A Kenai homeowner who identified himself as Kurt Rogers said a trailer court near his home is lowering the value of his property.
“This trailer court is a mess. There are animals running everywhere. There are kids playing in mud holes,” Rogers said.
“If you lived near there, you’d want this ordinance,” he said.
Greg Nichol told the council he has seen trash piled on top of cars in one trailer court and he believes as many as 30 mobile homes are leaching into a half-acre leach field.
Donna Lohrke, who lives behind the Highland Pride Mobile Home Park, said, “Every spring I clean up trash they throw on my property.
“I know it’s them. I’ve seen ‘em doing it. They don’t care,” she said.
“I’ve noticed its deterioration over the past five years,” said Don Zacharias, about the Highland park.
“Owners of trailer parks need to be held accountable,” he said.
The only comments not coming from Kenai homeowners came from the owners of two of the city’s mobile home parks.
City Clerk Carol Freas read a letter from Anchor Trailer Court owner Dorothy Wilhelm into the record.
“If you require new residents to pay additional fees for inspection of gas and electric hookups, over and above normal moving and hook up costs and building permits and other fees, it will be beyond their financial ability,” said Wilhelm in her letter.

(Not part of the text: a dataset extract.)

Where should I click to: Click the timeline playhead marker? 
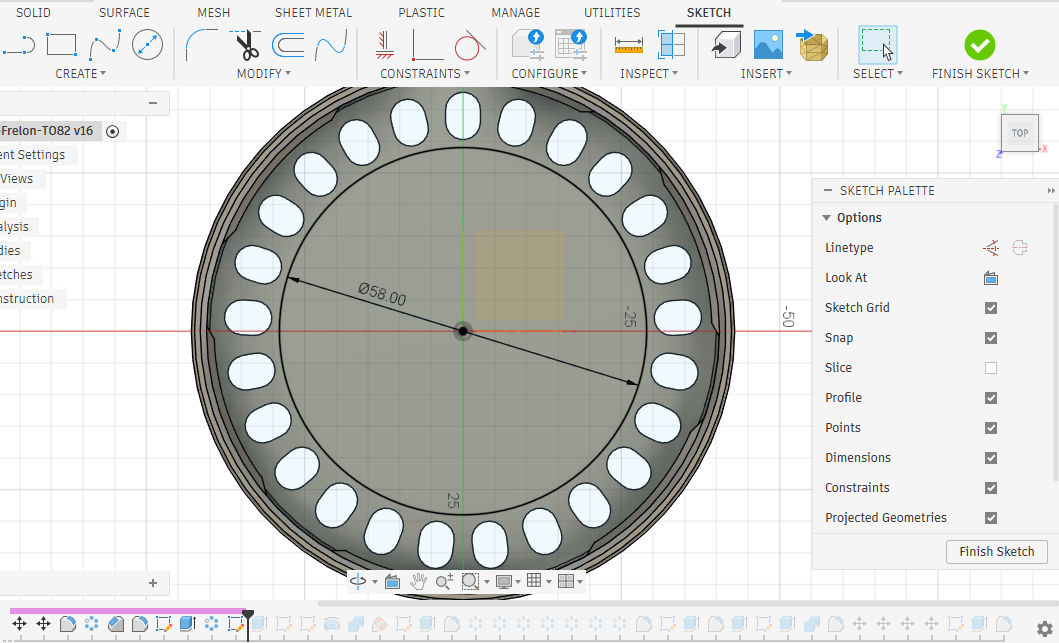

Roy Wright, who said he owns a small mobile home park on the way into Wildwood Correctional Facility, said he only received notification of the proposed ordinance two days before the council meeting on Wednesday, and asked for additional time to analyze the law’s financial impact on his small business.
“I’d like to ask for a little time on this,” Wright said, telling the council he just returned from vacation.
In response to comments made about trailer park residents keeping large dogs, Wright said he has tried to get residents in his trailer park to have smaller dogs.
Speaking telephonically from Seattle, council member Mike Boyle said he would like to see the city administration get together with mobile home park owners to explain some of the requirements of the proposed ordinance.
Council member Linda Swarner said she would like to see Alaska Department of Environmental Conservation regulations addressed in the municipal ordinance.
“I don’t think this addresses the concerns of the people here tonight,” said council member Joe Moore, who then moved to postpone action on the ordinance until the council’s next meeting.
All voting members of the council, except Mayor Pat Porter, voted in favor of the postponement.